* TASK OBJECTIVE:
Please copy each line from the entries that contains the string "description".

* SUPPLIED INFORMATION:
Content starts

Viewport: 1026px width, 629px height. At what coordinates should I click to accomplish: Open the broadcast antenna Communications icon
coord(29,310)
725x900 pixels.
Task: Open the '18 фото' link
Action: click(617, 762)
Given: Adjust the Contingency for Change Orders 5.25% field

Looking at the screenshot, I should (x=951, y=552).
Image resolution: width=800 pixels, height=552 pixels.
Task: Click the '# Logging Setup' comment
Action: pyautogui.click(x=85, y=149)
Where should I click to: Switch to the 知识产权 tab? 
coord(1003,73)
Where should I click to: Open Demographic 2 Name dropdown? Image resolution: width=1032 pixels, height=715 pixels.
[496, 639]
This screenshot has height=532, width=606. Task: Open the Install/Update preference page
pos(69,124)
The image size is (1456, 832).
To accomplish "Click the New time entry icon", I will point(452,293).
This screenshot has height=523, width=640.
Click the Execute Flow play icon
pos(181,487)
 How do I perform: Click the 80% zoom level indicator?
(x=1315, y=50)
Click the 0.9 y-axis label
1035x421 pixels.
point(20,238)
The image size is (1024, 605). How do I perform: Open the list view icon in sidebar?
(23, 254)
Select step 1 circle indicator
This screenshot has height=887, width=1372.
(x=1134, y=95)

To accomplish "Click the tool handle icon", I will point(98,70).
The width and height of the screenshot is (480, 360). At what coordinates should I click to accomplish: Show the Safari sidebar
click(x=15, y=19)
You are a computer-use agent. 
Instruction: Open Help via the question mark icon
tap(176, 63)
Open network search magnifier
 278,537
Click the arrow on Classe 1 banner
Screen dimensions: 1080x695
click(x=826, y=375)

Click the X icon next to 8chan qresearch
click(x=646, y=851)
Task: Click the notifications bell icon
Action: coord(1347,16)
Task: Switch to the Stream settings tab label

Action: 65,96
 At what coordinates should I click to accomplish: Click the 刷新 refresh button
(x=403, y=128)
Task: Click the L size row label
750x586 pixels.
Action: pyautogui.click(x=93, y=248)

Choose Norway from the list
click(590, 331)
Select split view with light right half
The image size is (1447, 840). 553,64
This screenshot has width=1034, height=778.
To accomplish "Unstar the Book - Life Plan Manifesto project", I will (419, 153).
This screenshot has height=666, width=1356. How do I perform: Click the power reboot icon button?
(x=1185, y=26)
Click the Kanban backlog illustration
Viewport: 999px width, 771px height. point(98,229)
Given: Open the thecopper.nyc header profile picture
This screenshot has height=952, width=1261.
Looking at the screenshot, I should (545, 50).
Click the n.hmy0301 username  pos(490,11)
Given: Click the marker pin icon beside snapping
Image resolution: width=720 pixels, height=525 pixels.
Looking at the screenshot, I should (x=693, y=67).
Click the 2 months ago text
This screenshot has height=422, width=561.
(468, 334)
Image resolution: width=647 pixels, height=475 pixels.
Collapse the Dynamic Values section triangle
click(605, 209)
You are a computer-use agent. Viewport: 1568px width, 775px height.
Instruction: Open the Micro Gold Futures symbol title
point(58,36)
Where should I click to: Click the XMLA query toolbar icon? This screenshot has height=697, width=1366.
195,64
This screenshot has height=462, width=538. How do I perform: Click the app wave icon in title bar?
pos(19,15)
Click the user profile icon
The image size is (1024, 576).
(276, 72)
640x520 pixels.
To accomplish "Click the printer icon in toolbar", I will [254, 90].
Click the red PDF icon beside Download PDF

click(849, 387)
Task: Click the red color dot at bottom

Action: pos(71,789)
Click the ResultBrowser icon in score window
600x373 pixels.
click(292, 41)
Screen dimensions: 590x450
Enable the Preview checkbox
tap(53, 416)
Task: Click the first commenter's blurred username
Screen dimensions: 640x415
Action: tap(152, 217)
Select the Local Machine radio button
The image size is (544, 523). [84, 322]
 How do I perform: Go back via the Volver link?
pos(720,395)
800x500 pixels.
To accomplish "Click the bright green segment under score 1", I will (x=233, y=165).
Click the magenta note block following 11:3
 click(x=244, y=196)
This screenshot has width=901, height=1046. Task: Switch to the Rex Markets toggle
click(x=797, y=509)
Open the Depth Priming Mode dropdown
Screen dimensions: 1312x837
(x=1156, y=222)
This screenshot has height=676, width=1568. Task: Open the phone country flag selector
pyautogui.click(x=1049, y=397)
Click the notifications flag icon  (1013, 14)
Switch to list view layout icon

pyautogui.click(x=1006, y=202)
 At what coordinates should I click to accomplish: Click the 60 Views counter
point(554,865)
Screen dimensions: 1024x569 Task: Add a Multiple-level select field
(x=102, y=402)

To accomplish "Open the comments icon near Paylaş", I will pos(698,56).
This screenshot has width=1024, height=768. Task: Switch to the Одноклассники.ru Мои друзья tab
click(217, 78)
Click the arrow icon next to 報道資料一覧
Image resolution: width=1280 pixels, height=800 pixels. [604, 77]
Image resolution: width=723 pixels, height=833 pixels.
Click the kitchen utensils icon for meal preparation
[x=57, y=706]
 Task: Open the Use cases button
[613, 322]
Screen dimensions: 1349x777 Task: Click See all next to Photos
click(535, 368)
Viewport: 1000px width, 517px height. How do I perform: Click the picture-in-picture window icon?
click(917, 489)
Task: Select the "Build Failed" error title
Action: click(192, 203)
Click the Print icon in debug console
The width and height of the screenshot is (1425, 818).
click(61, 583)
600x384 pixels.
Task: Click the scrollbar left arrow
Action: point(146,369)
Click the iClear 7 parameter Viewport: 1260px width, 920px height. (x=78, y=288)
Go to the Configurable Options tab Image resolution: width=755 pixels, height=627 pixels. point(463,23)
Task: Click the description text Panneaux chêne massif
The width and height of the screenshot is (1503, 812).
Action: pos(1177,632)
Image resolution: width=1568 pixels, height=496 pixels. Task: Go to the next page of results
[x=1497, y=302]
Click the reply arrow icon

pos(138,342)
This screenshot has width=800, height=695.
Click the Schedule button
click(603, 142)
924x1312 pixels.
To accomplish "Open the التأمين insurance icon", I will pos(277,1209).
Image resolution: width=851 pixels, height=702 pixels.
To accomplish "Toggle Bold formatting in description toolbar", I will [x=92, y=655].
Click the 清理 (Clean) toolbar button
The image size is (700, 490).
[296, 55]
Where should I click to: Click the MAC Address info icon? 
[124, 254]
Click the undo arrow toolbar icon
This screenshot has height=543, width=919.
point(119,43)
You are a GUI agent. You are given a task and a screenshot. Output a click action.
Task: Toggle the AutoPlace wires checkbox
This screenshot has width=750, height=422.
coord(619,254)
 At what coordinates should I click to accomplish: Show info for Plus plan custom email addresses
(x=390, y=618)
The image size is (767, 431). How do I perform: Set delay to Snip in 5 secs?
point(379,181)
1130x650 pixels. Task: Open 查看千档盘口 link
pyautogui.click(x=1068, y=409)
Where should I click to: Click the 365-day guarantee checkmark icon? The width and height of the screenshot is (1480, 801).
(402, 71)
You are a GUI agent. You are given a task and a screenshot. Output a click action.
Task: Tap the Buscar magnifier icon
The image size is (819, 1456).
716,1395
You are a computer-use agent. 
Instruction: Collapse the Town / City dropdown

Content ends

* ANSWER SPACE:
Task: Click the description text Panneaux chêne massif
To accomplish "Toggle Bold formatting in description toolbar", I will [x=92, y=655].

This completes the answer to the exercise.